Physical examination: elevated body temperature, abdominal tenderness and rebound pain, common right lower abdomen, palpable muscle tension.
Auxiliary examination: blood routine, ultrasound, abdominal CT
Treatment: Symptomatic and supportive treatment such as anti-inflammatory fluids.
Acute pelvic inflammatory disease
Inflammation of the female pelvic reproductive organs and the surrounding connective tissue and pelvic peritoneum is called pelvic inflammatory disease, including metritis, tubal oophoritis, pelvic connective tissue inflammation, and pelvic peritonitis. It can occur in one or several places at the same time, which is common in women One of the diseases.
Clinical manifestations: There may be different clinical manifestations due to the severity and extent of inflammation. Abdominal pain accompanied by fever at the time of onset. If the condition is severe, there may be chills, high fever, headache, and loss of appetite. If there is peritonitis, symptoms of the digestive system such as nausea, vomiting, abdominal distension, and diarrhea will appear. If an abscess is formed, there may be masses in the lower abdomen and local compression irritation.

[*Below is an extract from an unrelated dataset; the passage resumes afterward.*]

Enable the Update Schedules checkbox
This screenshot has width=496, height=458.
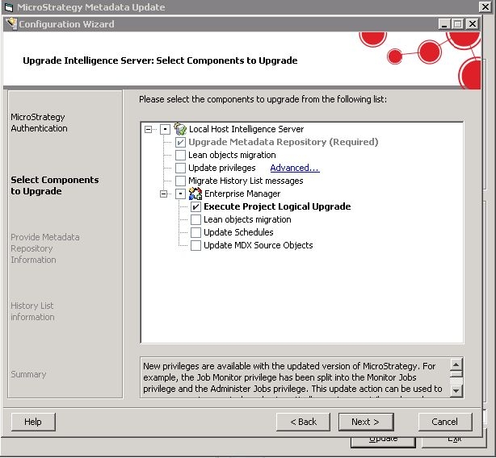196,232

Symptoms: bladder irritation, rectal irritation and other symptoms may appear.
Physical examination: The patient presented with an acute appearance, increased body temperature, increased heart rate, abdominal distension, tenderness, rebound pain and muscle tension in the lower abdomen, and bowel sounds weakened or disappeared.
The vagina may be congested and have a large amount of purulent secretions. When the cervix or uterine cavity has acute inflammation, purulent secretions can be seen outflow from the cervix, indicating that there is acute inflammation of the cervical mucosa or uterine cavity. If there is an abscess formation and the position is low At times, the posterior fornix or lateral fornix can be palpated and there is a swelling and fluctuating feeling. The triad diagnosis can often help to further understand the pelvic condition.
Auxiliary examination: secretion smear examination, pathogen culture, posterior fornix puncture, B-ultrasound, laparoscopic exploration.
Treatment: Generally, antibiotics can be used. If the medication is ineffective or the abscess ruptures and the symptoms are aggravated, then active surgical exploration.
In short, a detailed medical history collection is very important. It is necessary to ask the patient in detail about the cause and manner of the onset of abdominal pain, the location of abdominal pain, the nature and extent of abdominal pain, whether there is radiating pain and accompanying symptoms. The first abdominal pain followed by fever is generally a surgical disease. Abdominal pain is often a medical disease.
Detailed physical examination is essential, including vital signs, overall body appearance, cardiopulmonary examination, up to the nipple down to both sides of the groin, and digital rectal examination. The three major routines of hematuria and stool, blood biochemistry, CT, B-ultrasound, X-ray, diagnostic abdominal puncture and other auxiliary examinations are effective basis for a clear diagnosis.
When the patient’s diagnosis is difficult to make clear, he can stay in the hospital for observation and treat it symptomatically. When there are indications for abdominal exploration and the symptoms continue to not alleviate or worsen, he should actively explore. If the patient’s abdominal conditions permit, laparoscopic exploration is preferred.